=== Prompt ===
Set down a faithful copy of every record below, with no images.

=== Data for this exercise ===
········

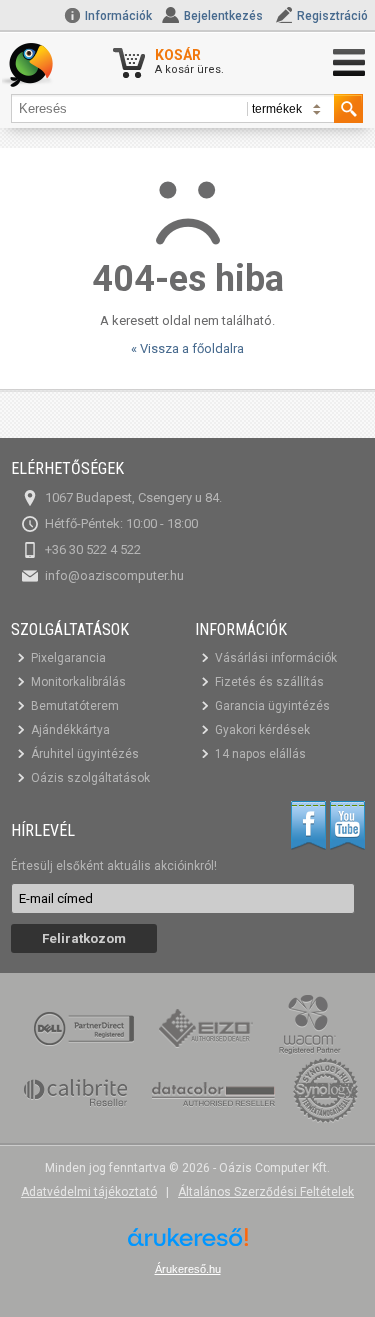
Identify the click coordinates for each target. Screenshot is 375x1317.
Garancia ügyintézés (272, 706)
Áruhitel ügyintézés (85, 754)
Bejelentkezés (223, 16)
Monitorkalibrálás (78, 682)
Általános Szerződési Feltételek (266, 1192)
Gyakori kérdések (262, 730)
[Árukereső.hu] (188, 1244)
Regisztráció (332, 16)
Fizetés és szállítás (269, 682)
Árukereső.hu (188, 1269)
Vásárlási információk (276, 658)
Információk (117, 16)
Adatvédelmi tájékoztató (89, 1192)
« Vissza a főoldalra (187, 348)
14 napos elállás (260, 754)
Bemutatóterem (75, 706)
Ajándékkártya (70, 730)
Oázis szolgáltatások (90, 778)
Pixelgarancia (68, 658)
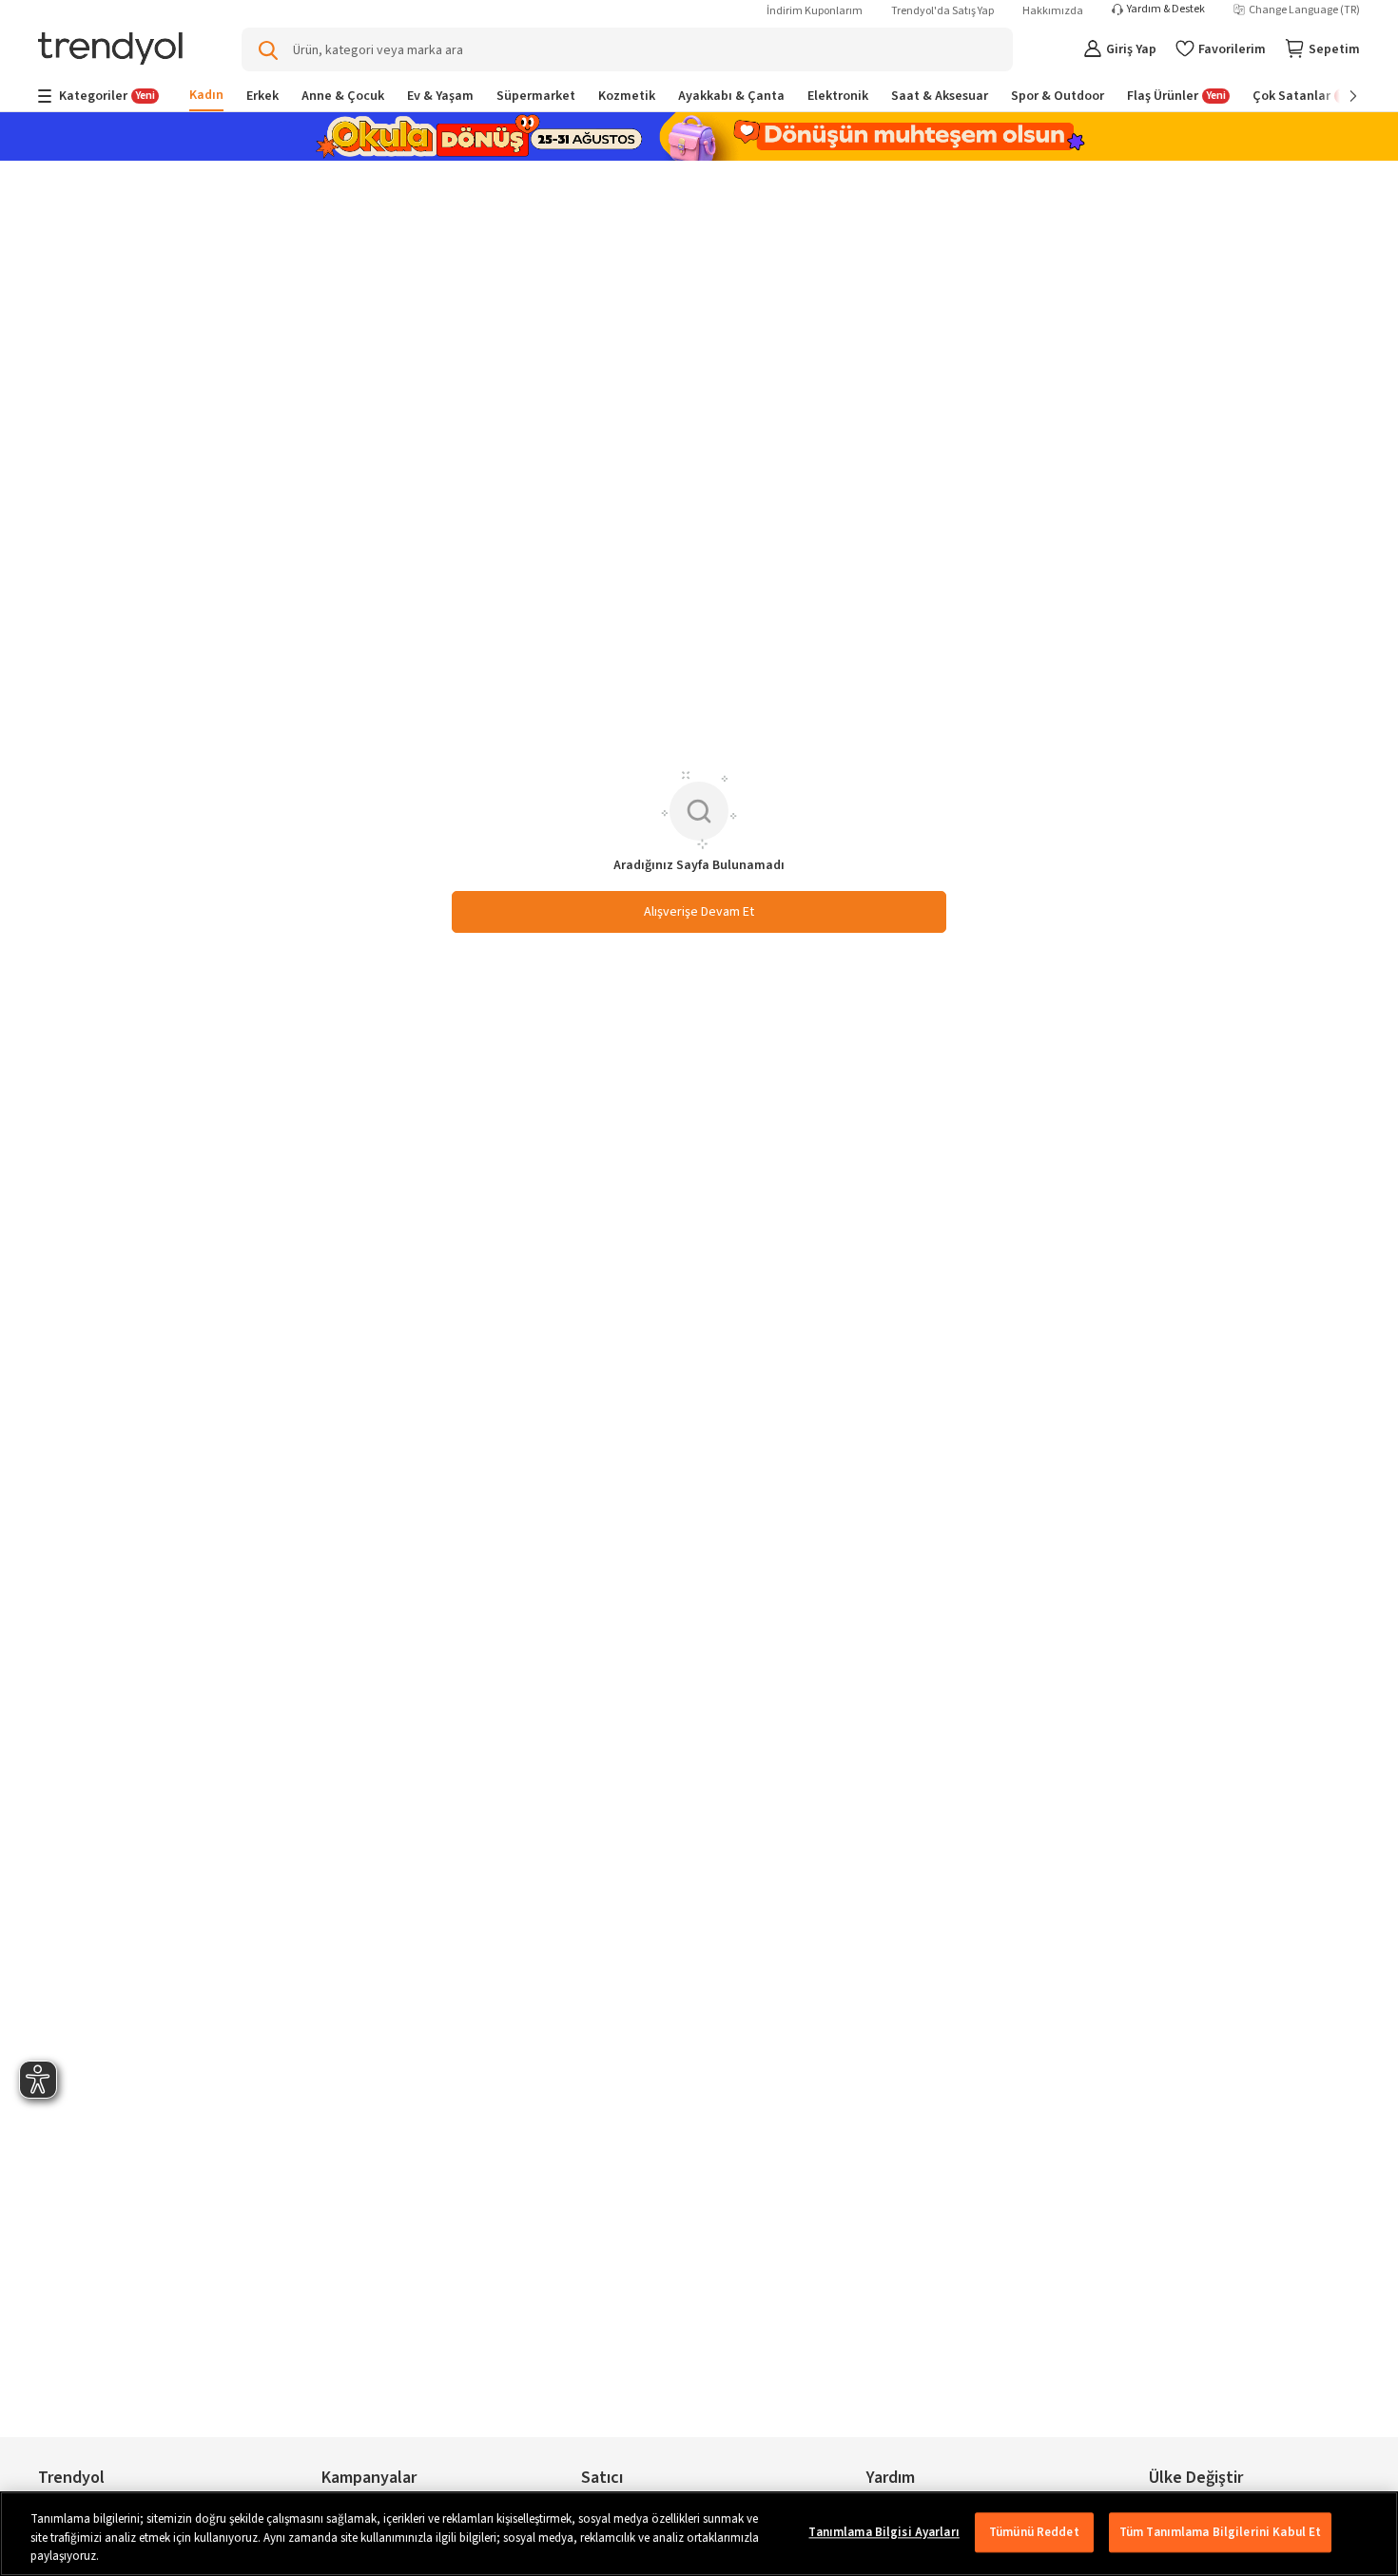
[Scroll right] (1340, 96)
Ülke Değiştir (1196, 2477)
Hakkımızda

········

=== Solved problem ===
Identify the click coordinates for each target. Screenshot is 375x1317.
Garancia ügyintézés (272, 706)
Áruhitel ügyintézés (85, 754)
Bejelentkezés (223, 16)
Monitorkalibrálás (78, 682)
Általános Szerződési Feltételek (266, 1192)
Gyakori kérdések (262, 730)
[Árukereső.hu] (188, 1244)
Regisztráció (332, 16)
Fizetés és szállítás (269, 682)
Árukereső.hu (188, 1269)
Vásárlási információk (276, 658)
Információk (117, 16)
Adatvédelmi tájékoztató (89, 1192)
« Vissza a főoldalra (187, 348)
14 napos elállás (260, 754)
Bemutatóterem (75, 706)
Ajándékkártya (70, 730)
Oázis szolgáltatások (90, 778)
Pixelgarancia (68, 658)
[Scroll right] (1340, 96)
Ülke Değiştir (1196, 2477)
Hakkımızda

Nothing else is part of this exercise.